◆ Task goal ◆
From the entries below, reproduce exactly the lines from the one with "Open the Crack folder on the desktop" through the one with "Viewport: 904px width, 490px", both included, without images.

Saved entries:
▬▬▬

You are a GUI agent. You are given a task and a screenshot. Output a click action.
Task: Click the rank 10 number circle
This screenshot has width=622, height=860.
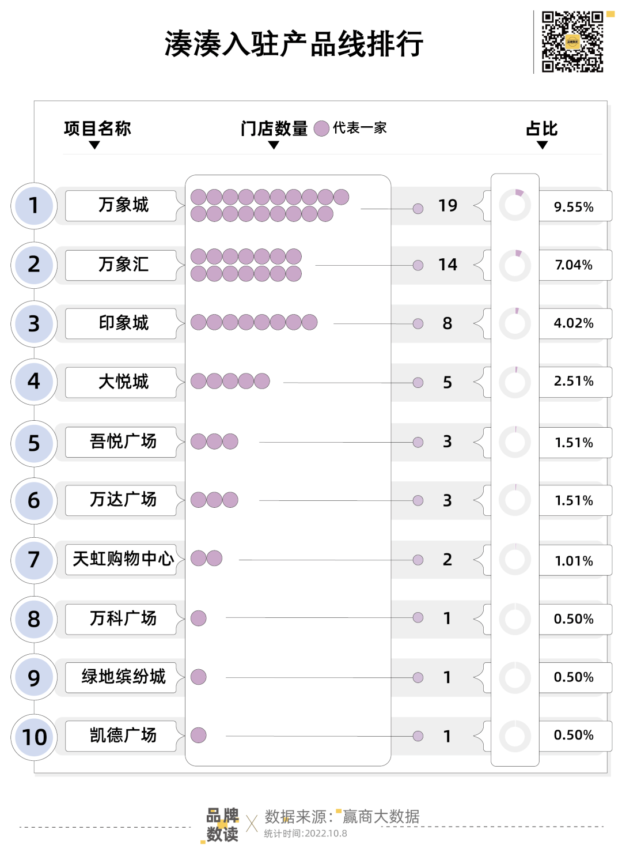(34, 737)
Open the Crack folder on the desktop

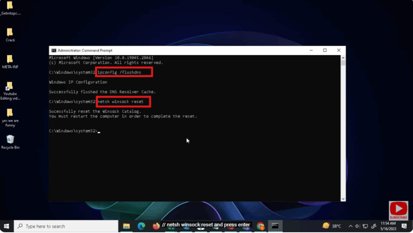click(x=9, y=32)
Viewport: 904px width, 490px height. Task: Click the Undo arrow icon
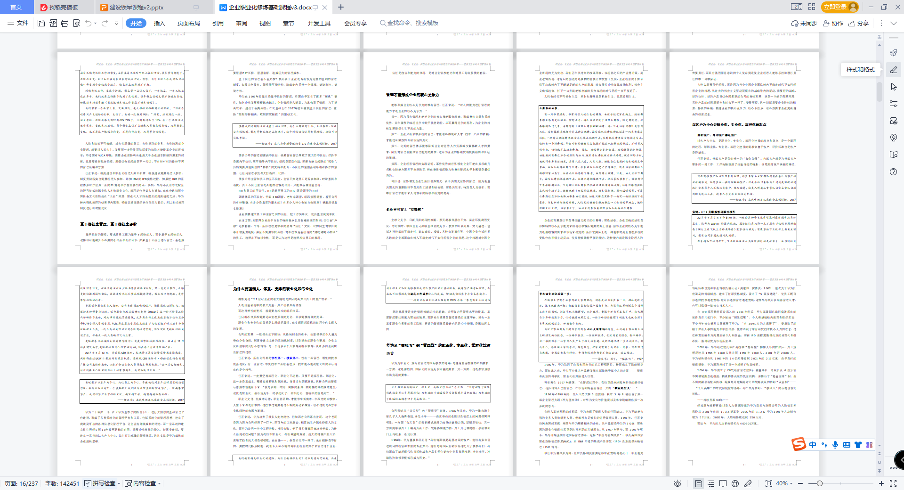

▬▬▬

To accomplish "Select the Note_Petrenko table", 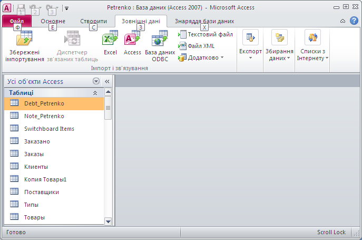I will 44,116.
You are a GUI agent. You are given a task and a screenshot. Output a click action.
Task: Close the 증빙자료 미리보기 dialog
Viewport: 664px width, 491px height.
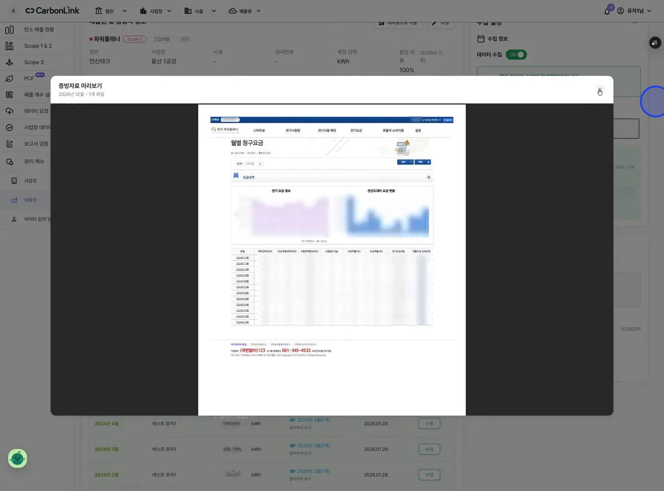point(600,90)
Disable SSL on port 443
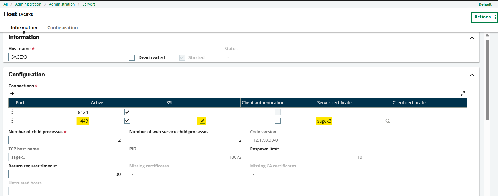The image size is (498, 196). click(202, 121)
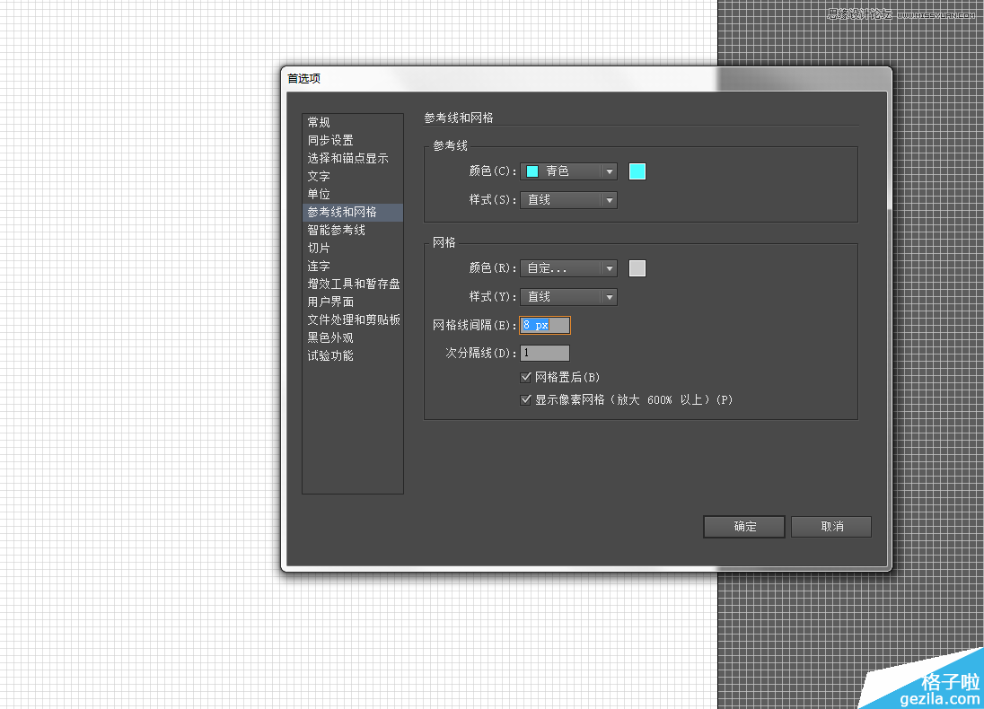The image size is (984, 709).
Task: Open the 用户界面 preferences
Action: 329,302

▬▬▬

◆ Solution to the exercise ◆
Open the Crack folder on the desktop

click(x=9, y=32)
Viewport: 904px width, 490px height. Task: Click the Undo arrow icon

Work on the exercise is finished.